I’m running Windows XP SP2 with all security updates, Avast! with today’s definition updates, and Ad-aware, Spybot S&D, SpywareBlaster, and Ewido Anti-Malware.
Here are the entries in the log
5/4/2006 5:44:47 PM SYSTEM 1796 Sign of “Win32:Agent-RO [Trj]” has been found in “C:\Program Files\Opera\Program\Plugins\npupd62.dll” file.
5/4/2006 5:45:06 PM SYSTEM 1796 Sign of “Win32:Agent-RN [Trj]” has been found in “C:\Program Files\Opera\Program\Plugins\UPD62INT.dll” file.
5/4/2006 5:45:19 PM SYSTEM 1796 Sign of “Win32:Agent-RO [Trj]” has been found in “C:\Program Files\Mozilla Firefox\Plugins\npupd62.dll” file.
5/4/2006 5:48:32 PM SYSTEM 1796 Sign of “Win32:Agent-RN [Trj]” has been found in “C:\Program Files\Mozilla Firefox\Plugins\UPD62INT.dll” file.
Since the files have been on your system for a little while, it could either be that this new detection is picking up previously undetected viruses or it could be a false positive detection.
You could also check the offending/suspect file at: Jotti - Multi engine on-line virus scanner if any other scanners here detect them it is less likely to be a false positive. You can’t do this with the file in the chest, you will need to move it out.
Or VirusTotal - Multi engine on-line virus scanner
If you are getting a virus warning that you believe is a false positive, then if you can zip and password protect (‘virus’, will do) the suspect file and send it to virus @ avast.com (no spaces), or send from the chest.
Give a brief outline of the problem (possibly a link to this thread), the fact that you believe it to be a false positive and include the password in the body of the email.
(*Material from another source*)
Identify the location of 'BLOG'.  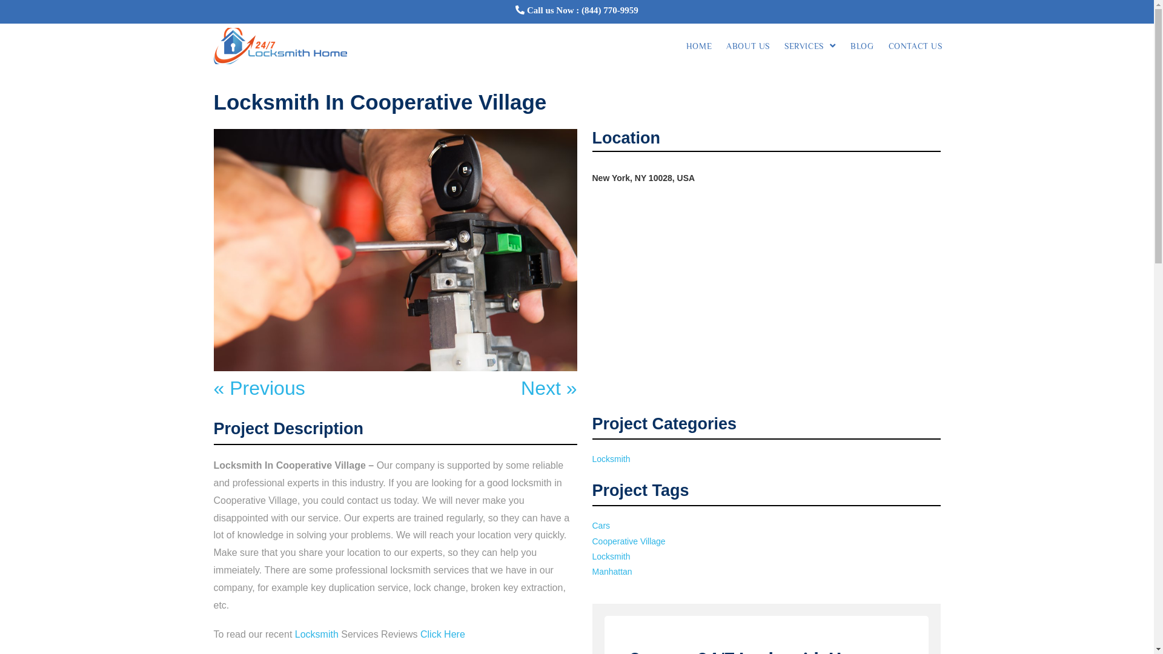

Some info on the avast version and VPS number (see about avast {right click avast icon}) will also help.
If it is indeed a false positive, add it to the exclusions lists (Standard Shield, Customize, Advanced and Program Settings, Exclusions) and check scan it periodically using the ashQuick scan (right click scan), when it is no longer detected then remove it from the exclusions.
Also see (Mini Sticky) False Positives
Thanks for the quick reply. I scanned all four files at Jotti, and only Avast! detects it as a trojan, none of the other scanners detect anything. I think it could be false positives, so I’ll send it to Avast…thanks for the help.
Also see this thread http://forum.avast.com/index.php?topic=20978.0 same issue, I have sent both firefox files off to avast. If you can send the the opera plugin files to avast as mentioned above.
Both of the false positive detections that I sent in have now been corrected with the 0618-3 VPS update.